A desinformação durante o apagão
Os governos de Espanha e de Portugal foram alvo de severas críticas devido à forma como geriram a comunicação de crise durante o apagão de 28 de abril de 2025, o que poderá ter facilitado a disseminação de desinformação.
Nos dois países, demorou-se a vir a público esclarecer a população, gerando-se naturalmente algum pânico e incerteza. Sem eletricidade, sem televisão e com apenas internet móvel (naturalmente congestionada), devido à ausência de informação fidedigna, muitas pessoas valeram-se sobretudo das redes sociais e de meios de comunicação não oficiais para tentar perceber o que se estava a passar.
A transparência é essencial na comunicação de crise. Teria sido importante manter as pessoas informadas desde o primeiro momento. Não havia eletricidade, mas as pessoas continuavam a absorver informação através dos seus telemóveis e das rádios. Teria sido fundamental transmitir à população, desde o primeiro momento, alguma serenidade, nem que fosse através de uma mensagem que garantisse que, apesar de todos os esforços, ainda não tinham sido apuradas as causas. Desta forma, diluíam-se eventuais dúvidas e caíam por terra quaisquer teorias infundadas, descartando-se especulações.
Vejamos: logo a seguir ao apagão, começaram a circular várias teorias da conspiração. Minutos depois, já se atribuía a causa do “blackout” a um ciberataque russo, supostamente confirmado pela CNN Internacional e pela presidente da Comissão Europeia. A falta de informações oficiais, juntamente com a pouca literacia mediática, fez com que a população, não confirmando as fontes, acreditasse que os supostos conteúdos do canal de televisão fossem verídicos, assim como as declarações fictícias atribuídas a Ursula von der Leyen.
Para colmatar, o Ministro Adjunto e da Coesão Territorial, Manuel Castro Almeida, veio a público considerar que, “pela dimensão” do incidente, este poderia ser “compatível com um ciberataque”. Apesar de – dias depois – o governante continuar a achar que atuou em conformidade, recentemente, conforme foi noticiado por diversos órgãos de comunicação social, o MediaLab do ISCTE, no seu relatório semanal, concluiu que o Governo terá contribuído para a propagação da desinformação sobre o apagão ao admitir a possibilidade de um ciberataque.

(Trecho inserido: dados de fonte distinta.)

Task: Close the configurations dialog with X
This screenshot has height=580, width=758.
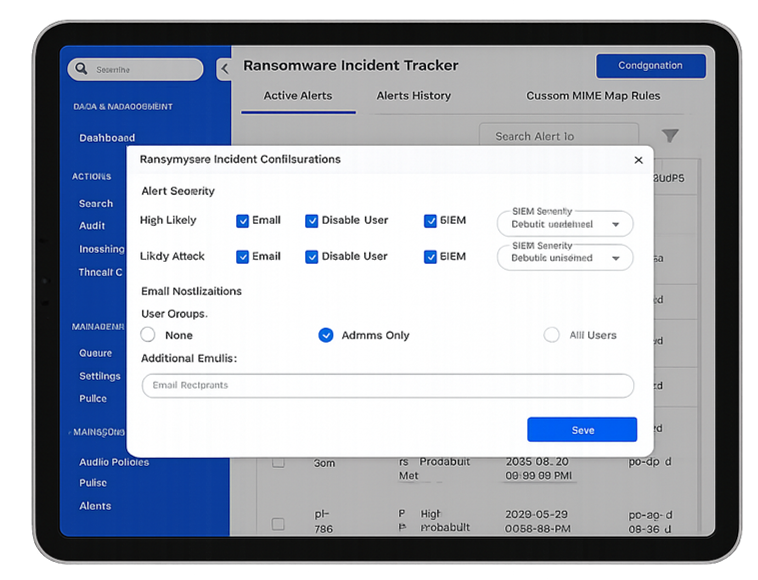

Outra narrativa desinformativa que ganhou alguma força e conseguiu ampla difusão foi a de que o apagão teria sido causado por um fenómeno atmosférico extremo em Espanha – “vibração atmosférica induzida” – provocado pelas variações bruscas de temperatura. No entanto, tanto a REN – Redes Energéticas Nacionais (Portugal) como a Agência Estatal de Meteorologia (Espanha) desmentiram esta teoria.
Circulou também a ideia errada de que o apagão seria o início de um evento global de “três dias de escuridão”, associado a teorias da conspiração sobre a “Nova Ordem Mundial” e a Agenda 2030. Ainda, como é habitual em situações semelhantes, reciclaram-se notícias antigas para causar alarme.
Via WhatsApp, alegara-se que um avião de combate a incêndios teria danificado uma linha de alta tensão na França, o que teria provocado falhas de energia em vários países, nomeadamente em toda a península ibérica. E também houve quem partilhasse que a reposição da eletricidade supostamente iria demorar pelo menos 72 horas...
Para além das reações dos organismos visados, que remeteram comunicados a desmentir as informações falsas, prontamente, as plataformas de verificação de factos iam tentando esclarecer a população. No entanto, infelizmente, como revelam alguns estudos, os conteúdos desinformativos têm 70% mais probabilidade de serem partilhados do que os verdadeiros, ou seja, a mentira espalha-se muito mais rapidamente do que a reposição da verdade. Portanto, infelizmente, relativamente ao incidente do apagão, a desinformação levou a melhor!